In the Soviet Union, everybody yells, I mean, I would yell you down, then you yell him down. So, I called the Minister, and I said, “You know what? We are partners, aren't we?” He said, “Yes, we are partners.” “Do you realize you just lost $250,000 in two weeks?” Man, that phone went hot, and he fixed the problem immediately. It depends on your approach. You have to really understand the motivation of these people.

And, in the development of one of the deposits, there was a second gold deposit we wanted to do. We knew the directors, and you had toasts in Russian with vodka, dinners with him, and he lobbied against us, and I figured out why it was. He was a mining engineer. But in those schools, you're a mining engineer-electrician, you're a mining engineer-driller. He was a mining engineer-driller, and his fear was, I was sure, uncertainty. You'll see how Newmont operates. He was afraid that he wouldn't understand the technology. And, once that happens, his iron curtain falls down, end of story.
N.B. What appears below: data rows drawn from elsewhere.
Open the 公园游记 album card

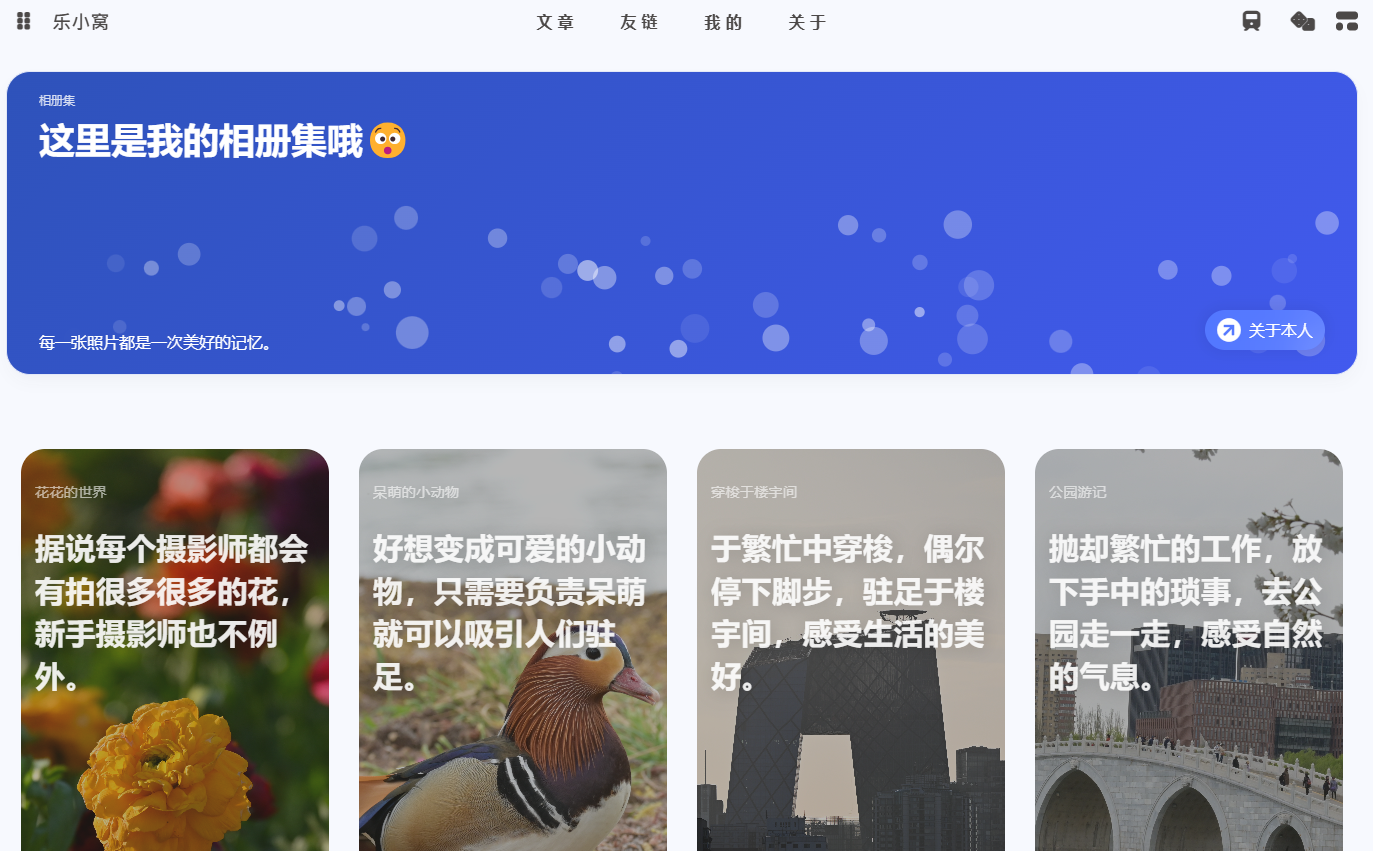point(1189,650)
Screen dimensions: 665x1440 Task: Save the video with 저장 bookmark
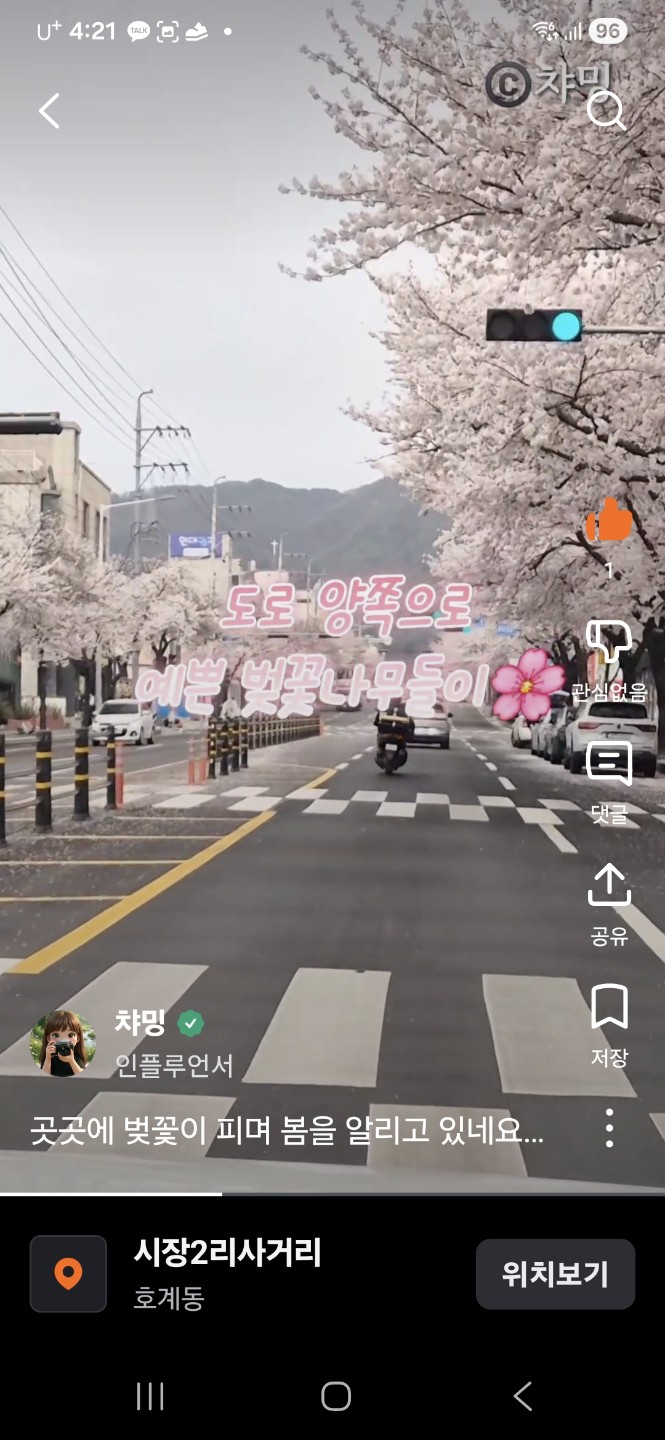pyautogui.click(x=609, y=1010)
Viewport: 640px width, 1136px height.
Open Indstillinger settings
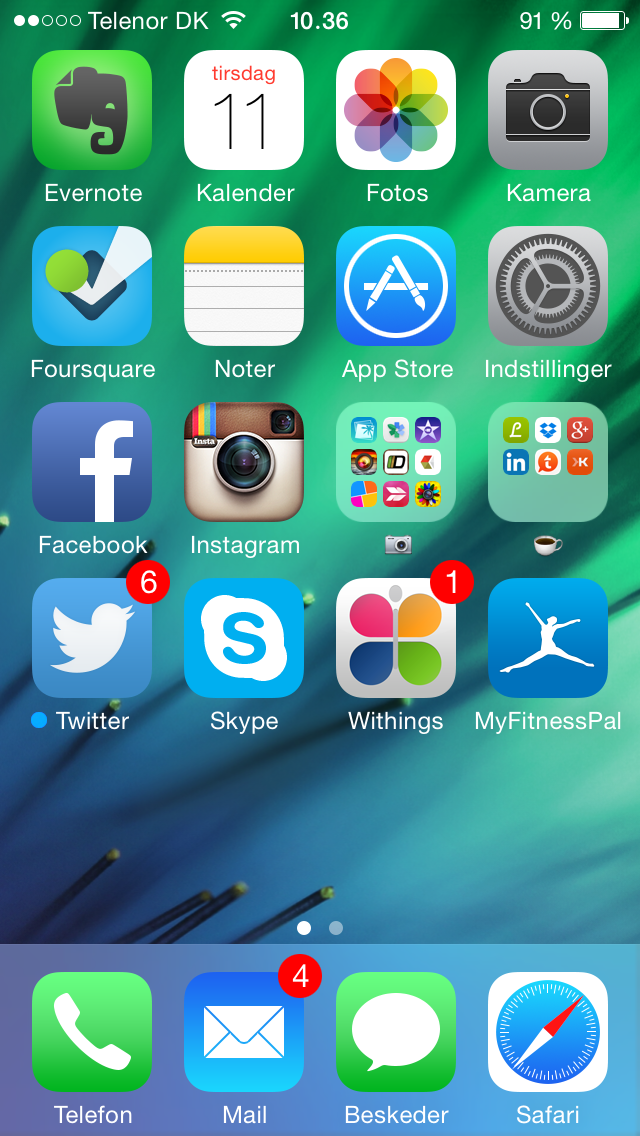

And, it was the same with the young guys who worked at the mining department. I mean, all Savile Row suits, spoke English perfectly. However, in the US, if you send me a project, and page 23 to 25 is not clear, you call me up. Says, Ihor, “Can we get together over coffee, discuss this?” They would never do that. And, I figured it out because their mindset now was, if I asked Kunasz of Newmont to clarify some portion of the report he sent me, Kunasz would think that I'm stupid because I didn't understand what was in that report. And, they wouldn't do anything about it. They would shove it to the side, and nothing happened. They could not risk making a mistake because that would cost them their job.

After four years, I just had enough. I just said, “You know, Newmont paid me well, but what are you doing with your life?” That's the way it was, and we were lucky by the way, Zenia speaking Russian, and I learned my Russian. We did not have to have a translator for our daily life. Big, big difference, and, therefore, the Uzbeks would invite us to weddings, to circumcisions, to funerals. Another very interesting story, because you can't get to talk to somebody in the ministry, but when there's a funeral, they're all standing there outside, you know, after they feed you. And, if the minister is in attendance, you stop by at the receiving line and you say, “Mr. Minister, could I see you tomorrow morning maybe?” And, it's done. That's the way you do these things. Unless you know how to do that, it's a miserable life. That's part of life, in countries with radically different cultures than ours. And, our house, if you come to our house, it represents our international lives, world where we lived. We didn't buy anything special to decorate. We just had it collecting all over, all these days.

Wilkinson:

Ihor, a fascinating career. I always enjoy listening to you talk about your career and your stories. It has a lot of meaning, and, hopefully, people can learn something from it.

Kunasz:

Thank you. I'm sorry I didn't have any bad jokes to tell you in Russian.